Ik wil zorgeloos door het leven gaan, doe mij ook wat antidepressiva
Aan de lucht is duidelijk te zien dat een mooie nazomerdag niet meer terugkomt. Zoiets weet je als Nederlander zijnde, of denk je te weten. Het definitieve einde van het optimistische geluid dat aan jaargetijden gekoppeld wordt.
Heerlijk, het legitieme somberen kan beginnen. De saamhorigheid kan gevonden worden. Niet dat vervelende harde geklaag maar het huilen zonder tranen.
Rechtvaardiging van mijn neerslachtigheid. Doe mee en bekijk het van de zelfkant. Mijn buurman gebruikt al jaar en dag antidepressiva en we betalen allebei dezelfde zorgpremie. Dat is oneerlijk verdeeld. Toch eens vragen wat hij gebruikt. Ik wil de smart delen van het lijdend voorwerp zijn. Ik wil ook zo willoos tegen het leven aankijken en er achteloos over zijn. Want ik gebruik antidepressiva.
Als een ander die verantwoordelijkheid niet hoeft te nemen dan zou ik niet weten waarom ik wel. Ik zie het als een ‘zien eten, doet eten’. Het maakt me niet uit of ik er dikker van word.

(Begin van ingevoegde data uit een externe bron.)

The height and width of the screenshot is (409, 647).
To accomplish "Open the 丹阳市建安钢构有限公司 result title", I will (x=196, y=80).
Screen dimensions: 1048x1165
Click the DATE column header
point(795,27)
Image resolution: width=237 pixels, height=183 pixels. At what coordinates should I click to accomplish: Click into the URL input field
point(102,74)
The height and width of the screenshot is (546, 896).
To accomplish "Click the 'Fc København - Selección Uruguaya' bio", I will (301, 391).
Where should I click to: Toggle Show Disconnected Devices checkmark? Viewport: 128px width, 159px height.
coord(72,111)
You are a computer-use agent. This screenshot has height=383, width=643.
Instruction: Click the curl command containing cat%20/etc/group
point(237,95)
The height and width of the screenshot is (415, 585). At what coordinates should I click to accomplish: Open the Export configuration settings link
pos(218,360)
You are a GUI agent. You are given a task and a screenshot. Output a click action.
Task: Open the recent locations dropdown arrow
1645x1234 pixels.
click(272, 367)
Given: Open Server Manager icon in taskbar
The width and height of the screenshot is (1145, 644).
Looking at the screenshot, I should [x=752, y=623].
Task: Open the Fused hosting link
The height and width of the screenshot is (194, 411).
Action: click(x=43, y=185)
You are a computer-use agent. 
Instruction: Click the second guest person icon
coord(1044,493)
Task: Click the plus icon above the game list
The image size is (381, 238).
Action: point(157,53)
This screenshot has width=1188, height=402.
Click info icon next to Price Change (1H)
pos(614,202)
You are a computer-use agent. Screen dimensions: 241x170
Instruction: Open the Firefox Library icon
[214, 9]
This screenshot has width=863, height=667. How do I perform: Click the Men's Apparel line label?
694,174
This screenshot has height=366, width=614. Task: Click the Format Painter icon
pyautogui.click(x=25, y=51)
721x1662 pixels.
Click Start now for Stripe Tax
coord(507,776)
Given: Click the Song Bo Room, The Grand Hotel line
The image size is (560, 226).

Ik kijk uit naar het lange slapen. Mijn buurman heeft uitschieters tot half drie ’s middags. Dat hij dan pas zijn bed uit gaat. Ik kan me niet heugen wanneer ik langer dan acht uur in mijn bed gelegen heb. Lekker de klok rond, terug naar mijn kinderjaren, door de dekens gekoesterd worden, willoos door de medicatie, ik word wakker en draai me om en slaap zo een paar uur verder. Mijn buurman zegt dat dit moeiteloos gaat.
Niet meer dat denken aan verantwoordelijkheden die mij mijn bed uit drijven. Laat gaan. Ja, ik wil ook lid zijn van het leger antidepressiva-gebruikers. De wereld stort toch in elkaar.
Amerika gaat zijn kredietplafond weer verhogen. We blijven meer geld uitgeven dan er binnenkomt. Laat een ander het denkwerk doen. Ik wil zorgeloos door het leven gaan en niet de McDonalds voorbij lopen, maar zoals vroeger lekker mezelf trakteren en blijven doen. Dat is dan mijn bijdrage aan de economie.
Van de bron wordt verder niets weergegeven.